Source passage:
:::

Controlling Your Kids
One of a parent's responsibilities is to control their child and nothing is more frustrating than a parent who can't or won't control their child in public. When should you step in and provide control if the other parent won't?
This question arose recently at a scouting event in which boys - fourth and fifth grade levels - were gathered at a science museum to earn an Engineering badge. This was a four and a half hour workshop run by a museum staffer, for which admission was charged. Parents were present and while I'm a scout leader that arranged for the boys in my group to attend, I wasn't present because of another obligation. According to other parents to whom I spoke, there was a particular boy from another group who simply ran wild and disrupted things; even the other boys from my group were appalled at his behavior. He ruined experiments and talked back to the staffer and in one experiment involving electricity, actually injured one of the boys from my scout pack, who showed several of us the mark on his stomach at a scout meeting four days later. A father who was present backed up the accounts and the event involving the electricity.
On one level, the museum bears responsibility because the staffer didn't act to control the child when he was found to be openly disruptive. But the reality is that this is a staffer who's paid to present a program and not discipline children who are there with responsible adults, either parents or scout leaders. The boy's father was present and at no time stepped in, but simply sat back and watched his child misbehave and openly create problems. No other adult stepped in either, apparently for fear of appearing to overstep boundaries and upsetting the father and the result was that when I met with the boys several nights later and asked about the event, what I heard was a story about a trainwreck instead of electrical circuits and bridgebuilding. This was confirmed by the parents who were present with our boys.

:::

Data:
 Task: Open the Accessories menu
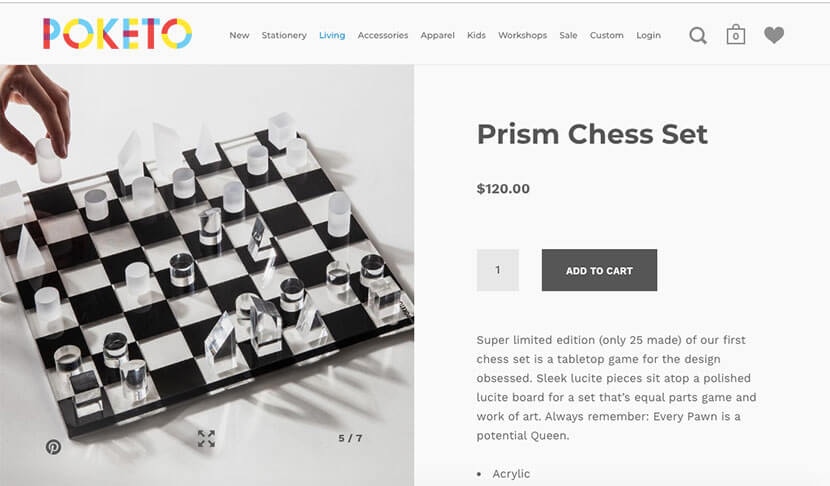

:::

Required tasks:
a) In the article on controlling your kids, what badge were the scouts gathered at the science museum to earn?
b) Translate this sentence from the article on controlling your kids into Spanish: "This was a four and a half hour workshop run by a museum staffer, for which admission was charged."
c) For each statement, say whether the article on controlling your kids agrees with it, and quote the words that decide it. (i) The writer attended the museum workshop. (ii) The disruptive boy's father stepped in to stop his behavior. (iii) The injured boy showed the mark on his stomach at a scout meeting four days later.
The data is separate material and has no connection to the article on controlling your kids.

List of solutions:
a) An Engineering badge.

b) Este fue un taller de cuatro horas y media dirigido por un empleado del museo, por el cual se cobró la entrada.

c)
(i) No: "I wasn't present because of another obligation."
(ii) No: "at no time stepped in"
(iii) Yes: "who showed several of us the mark on his stomach at a scout meeting four days later"